» ESTRATTO DA LEGGERE
──────────
Mantengo una calma invidiabile e mi trovo a elaborare congetture:
“Non avrà sentito… il telefono sarà finito sul fondo della borsa, soffocato da tutti quegli oggetti ingiustificati che rendono le borse pesanti e le donne isteriche perché non trovano mai quello che cercano e quello che si portano non serve mai”.
“Non si sarà accorta di aver tolto la suoneria. Succede anche a me”.
“Starà guidando, sicuramente ha l’autoradio accesa e la musica ha coperto il suono del telefono. Magari sta cantando, come faccio io quando sono in macchina da sola. Chissà cosa canta?”.
“Ha dimenticato il cellulare a casa. Sì, deve essere così. Ecco perché non risponde!”.

E poi, tutto a un tratto, qualcosa si rompe, e la logica viene spazzata via da una forma fulminante di sindrome da abbandono. Tutto è chiaro: la mia amica non verrà. Inutile cercare giustificazioni.

Ma non ci metto una pietra sopra, Non ancora. Voglio sapere come è andata.
Se ne sarà dimenticata? Ma se l’abbiamo deciso oggi! Questa non si può nemmeno definire memoria a breve termine!
O forse, prospettiva agghiacciante, mi ha detto di sì vinta dalla mia insistenza, anche se in realtà non ha nessun desiderio di vedermi. In fondo l’invito è partito da me.
Anche questo è possibile, ma quanto fa male? E poi, può essere una motivazione valida per non presentarsi a un appuntamento? Di solito ci si nasconde dietro a una scusa, una qualsiasi.
Di solito ti muore una zia molto anziana e molto malata.
──────────
» INFORMAZIONI FORNITE

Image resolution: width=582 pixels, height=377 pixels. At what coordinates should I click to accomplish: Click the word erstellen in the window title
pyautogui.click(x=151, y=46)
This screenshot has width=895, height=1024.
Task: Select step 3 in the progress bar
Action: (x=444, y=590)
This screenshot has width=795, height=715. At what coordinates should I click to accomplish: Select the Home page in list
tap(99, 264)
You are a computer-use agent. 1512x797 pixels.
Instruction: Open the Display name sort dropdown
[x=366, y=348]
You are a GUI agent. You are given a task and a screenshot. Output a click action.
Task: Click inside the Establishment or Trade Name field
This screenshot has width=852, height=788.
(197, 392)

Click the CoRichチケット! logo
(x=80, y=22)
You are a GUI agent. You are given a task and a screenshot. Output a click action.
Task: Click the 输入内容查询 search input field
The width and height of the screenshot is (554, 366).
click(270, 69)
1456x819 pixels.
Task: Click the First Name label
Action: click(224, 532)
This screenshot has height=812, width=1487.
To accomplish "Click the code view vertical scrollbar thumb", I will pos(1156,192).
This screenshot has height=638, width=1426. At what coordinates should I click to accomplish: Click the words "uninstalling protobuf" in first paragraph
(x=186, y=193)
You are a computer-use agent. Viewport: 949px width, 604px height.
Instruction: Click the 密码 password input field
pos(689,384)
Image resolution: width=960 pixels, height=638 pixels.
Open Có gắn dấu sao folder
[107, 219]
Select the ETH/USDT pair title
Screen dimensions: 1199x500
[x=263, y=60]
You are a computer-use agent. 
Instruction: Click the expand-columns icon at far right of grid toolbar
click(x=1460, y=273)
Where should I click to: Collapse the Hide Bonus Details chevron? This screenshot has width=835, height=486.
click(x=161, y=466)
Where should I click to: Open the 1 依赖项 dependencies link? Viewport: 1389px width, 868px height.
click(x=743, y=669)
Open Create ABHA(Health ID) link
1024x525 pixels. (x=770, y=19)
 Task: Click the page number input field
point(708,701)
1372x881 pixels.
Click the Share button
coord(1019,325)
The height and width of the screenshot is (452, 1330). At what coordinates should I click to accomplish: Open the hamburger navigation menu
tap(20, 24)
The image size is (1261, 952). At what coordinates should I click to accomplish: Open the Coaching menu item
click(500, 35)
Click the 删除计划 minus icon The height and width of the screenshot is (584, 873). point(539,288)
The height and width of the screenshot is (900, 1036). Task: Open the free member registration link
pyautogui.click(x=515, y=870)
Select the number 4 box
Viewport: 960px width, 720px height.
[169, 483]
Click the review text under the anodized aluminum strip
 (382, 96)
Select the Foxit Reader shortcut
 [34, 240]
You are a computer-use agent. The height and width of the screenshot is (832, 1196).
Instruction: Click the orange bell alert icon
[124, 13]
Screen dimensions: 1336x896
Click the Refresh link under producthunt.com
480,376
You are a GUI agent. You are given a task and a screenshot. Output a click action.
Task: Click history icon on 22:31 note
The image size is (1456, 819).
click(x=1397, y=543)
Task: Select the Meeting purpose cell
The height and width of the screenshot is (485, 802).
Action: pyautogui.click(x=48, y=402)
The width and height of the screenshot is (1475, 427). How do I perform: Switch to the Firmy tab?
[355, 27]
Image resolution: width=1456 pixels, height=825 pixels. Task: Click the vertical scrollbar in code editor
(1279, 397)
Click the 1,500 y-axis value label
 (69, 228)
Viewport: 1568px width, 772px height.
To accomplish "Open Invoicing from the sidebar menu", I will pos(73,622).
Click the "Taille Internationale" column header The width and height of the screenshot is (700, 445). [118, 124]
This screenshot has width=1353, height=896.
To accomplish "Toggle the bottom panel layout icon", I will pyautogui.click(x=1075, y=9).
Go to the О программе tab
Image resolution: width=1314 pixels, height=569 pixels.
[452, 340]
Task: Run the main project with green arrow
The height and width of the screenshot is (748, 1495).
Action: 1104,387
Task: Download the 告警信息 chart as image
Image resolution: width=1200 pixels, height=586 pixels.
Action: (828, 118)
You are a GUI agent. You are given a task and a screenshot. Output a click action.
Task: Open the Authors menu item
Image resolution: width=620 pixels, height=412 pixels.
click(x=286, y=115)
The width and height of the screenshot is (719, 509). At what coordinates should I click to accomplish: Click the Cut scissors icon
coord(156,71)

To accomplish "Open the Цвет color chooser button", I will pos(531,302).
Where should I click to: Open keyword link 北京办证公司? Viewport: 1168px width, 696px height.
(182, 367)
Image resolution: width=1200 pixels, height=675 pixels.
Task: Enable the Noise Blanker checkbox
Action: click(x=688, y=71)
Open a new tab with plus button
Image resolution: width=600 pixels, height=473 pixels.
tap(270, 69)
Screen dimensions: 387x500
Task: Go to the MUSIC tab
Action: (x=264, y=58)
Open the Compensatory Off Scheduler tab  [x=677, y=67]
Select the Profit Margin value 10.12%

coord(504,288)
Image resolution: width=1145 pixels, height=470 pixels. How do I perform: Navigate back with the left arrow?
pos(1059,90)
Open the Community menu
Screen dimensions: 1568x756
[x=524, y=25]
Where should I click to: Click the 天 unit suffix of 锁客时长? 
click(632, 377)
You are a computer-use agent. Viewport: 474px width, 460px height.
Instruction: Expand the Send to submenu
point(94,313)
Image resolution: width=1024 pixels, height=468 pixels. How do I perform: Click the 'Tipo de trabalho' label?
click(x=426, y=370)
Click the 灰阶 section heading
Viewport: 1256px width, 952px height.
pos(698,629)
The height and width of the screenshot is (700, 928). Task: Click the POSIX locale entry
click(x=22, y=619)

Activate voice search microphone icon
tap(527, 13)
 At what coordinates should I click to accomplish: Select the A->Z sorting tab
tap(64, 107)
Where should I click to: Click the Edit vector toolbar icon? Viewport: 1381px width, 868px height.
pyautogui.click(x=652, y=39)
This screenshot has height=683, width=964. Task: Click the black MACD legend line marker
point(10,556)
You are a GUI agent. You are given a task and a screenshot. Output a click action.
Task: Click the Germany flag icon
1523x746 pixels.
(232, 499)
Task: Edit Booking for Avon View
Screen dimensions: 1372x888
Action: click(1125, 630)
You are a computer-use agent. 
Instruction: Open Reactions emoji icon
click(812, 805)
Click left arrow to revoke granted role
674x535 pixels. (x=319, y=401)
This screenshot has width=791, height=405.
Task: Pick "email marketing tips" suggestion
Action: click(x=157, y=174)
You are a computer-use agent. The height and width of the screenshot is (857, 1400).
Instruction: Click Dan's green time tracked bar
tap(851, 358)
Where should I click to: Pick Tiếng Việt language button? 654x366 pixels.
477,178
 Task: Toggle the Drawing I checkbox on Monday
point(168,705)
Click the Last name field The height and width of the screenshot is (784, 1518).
──────────
» SFIDE
1) Indica se ciascuna affermazione concorda con il brano sull'amica che non si presenta all'appuntamento. Rispondi sì o no e cita le parole del brano che lo stabiliscono. (a) Chi racconta ipotizza che l'amica abbia lasciato il cellulare a casa. (b) L'invito all'incontro è partito dall'amica. (c) L'appuntamento è stato fissato il giorno prima.
2) Riscrivi il brano cominciando da "Anche questo è" e terminando con "scusa, una qualsiasi.", sostituendo "scusa" con "giustificazione".
I record non hanno alcun legame con il brano.

» COMPITI RISOLTI
1)
(a) Sì: «Ha dimenticato il cellulare a casa.»
(b) No: «In fondo l’invito è partito da me.»
(c) No: «Ma se l’abbiamo deciso oggi!»

2)
Anche questo è possibile, ma quanto fa male? E poi, può essere una motivazione valida per non presentarsi a un appuntamento? Di solito ci si nasconde dietro a una giustificazione, una qualsiasi.